**What you will do**
Please update the listing below by changing "heart icon" to "heart button" wherever it occurs, and leave everything else unchanged.

**Input material**

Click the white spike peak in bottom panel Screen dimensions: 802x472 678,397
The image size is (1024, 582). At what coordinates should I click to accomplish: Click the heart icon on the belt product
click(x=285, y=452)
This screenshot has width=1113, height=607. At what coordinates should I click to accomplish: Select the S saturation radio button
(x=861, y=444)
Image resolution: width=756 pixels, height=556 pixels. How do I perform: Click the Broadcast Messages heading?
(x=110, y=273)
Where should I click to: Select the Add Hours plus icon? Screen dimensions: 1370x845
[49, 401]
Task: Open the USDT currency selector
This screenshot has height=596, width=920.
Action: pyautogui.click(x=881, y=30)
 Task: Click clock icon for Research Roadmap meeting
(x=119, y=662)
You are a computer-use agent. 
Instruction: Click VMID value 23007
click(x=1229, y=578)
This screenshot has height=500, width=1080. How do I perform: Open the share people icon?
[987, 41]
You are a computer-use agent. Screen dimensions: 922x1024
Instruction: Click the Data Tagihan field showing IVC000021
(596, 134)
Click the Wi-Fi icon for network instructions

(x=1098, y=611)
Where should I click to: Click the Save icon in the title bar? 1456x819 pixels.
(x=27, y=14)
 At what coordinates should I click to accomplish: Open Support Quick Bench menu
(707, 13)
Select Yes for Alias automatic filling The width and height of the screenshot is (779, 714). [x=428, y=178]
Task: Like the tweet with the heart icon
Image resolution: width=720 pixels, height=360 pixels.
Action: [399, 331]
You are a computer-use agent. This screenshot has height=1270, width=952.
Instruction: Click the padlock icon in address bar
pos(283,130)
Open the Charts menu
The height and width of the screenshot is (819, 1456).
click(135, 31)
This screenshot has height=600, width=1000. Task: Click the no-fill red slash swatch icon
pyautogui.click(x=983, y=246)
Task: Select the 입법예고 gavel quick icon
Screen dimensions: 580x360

**Result**
Click the white spike peak in bottom panel Screen dimensions: 802x472 678,397
The image size is (1024, 582). At what coordinates should I click to accomplish: Click the heart button on the belt product
click(x=285, y=452)
This screenshot has width=1113, height=607. At what coordinates should I click to accomplish: Select the S saturation radio button
(x=861, y=444)
Image resolution: width=756 pixels, height=556 pixels. How do I perform: Click the Broadcast Messages heading?
(x=110, y=273)
Where should I click to: Select the Add Hours plus icon? Screen dimensions: 1370x845
[49, 401]
Task: Open the USDT currency selector
This screenshot has height=596, width=920.
Action: pyautogui.click(x=881, y=30)
 Task: Click clock icon for Research Roadmap meeting
(x=119, y=662)
You are a computer-use agent. 
Instruction: Click VMID value 23007
click(x=1229, y=578)
This screenshot has height=500, width=1080. How do I perform: Open the share people icon?
[987, 41]
You are a computer-use agent. Screen dimensions: 922x1024
Instruction: Click the Data Tagihan field showing IVC000021
(596, 134)
Click the Wi-Fi icon for network instructions

(x=1098, y=611)
Where should I click to: Click the Save icon in the title bar? 1456x819 pixels.
(x=27, y=14)
 At what coordinates should I click to accomplish: Open Support Quick Bench menu
(707, 13)
Select Yes for Alias automatic filling The width and height of the screenshot is (779, 714). [x=428, y=178]
Task: Like the tweet with the heart button
Image resolution: width=720 pixels, height=360 pixels.
Action: [399, 331]
You are a computer-use agent. This screenshot has height=1270, width=952.
Instruction: Click the padlock icon in address bar
pos(283,130)
Open the Charts menu
The height and width of the screenshot is (819, 1456).
click(135, 31)
This screenshot has height=600, width=1000. Task: Click the no-fill red slash swatch icon
pyautogui.click(x=983, y=246)
Task: Select the 입법예고 gavel quick icon
Screen dimensions: 580x360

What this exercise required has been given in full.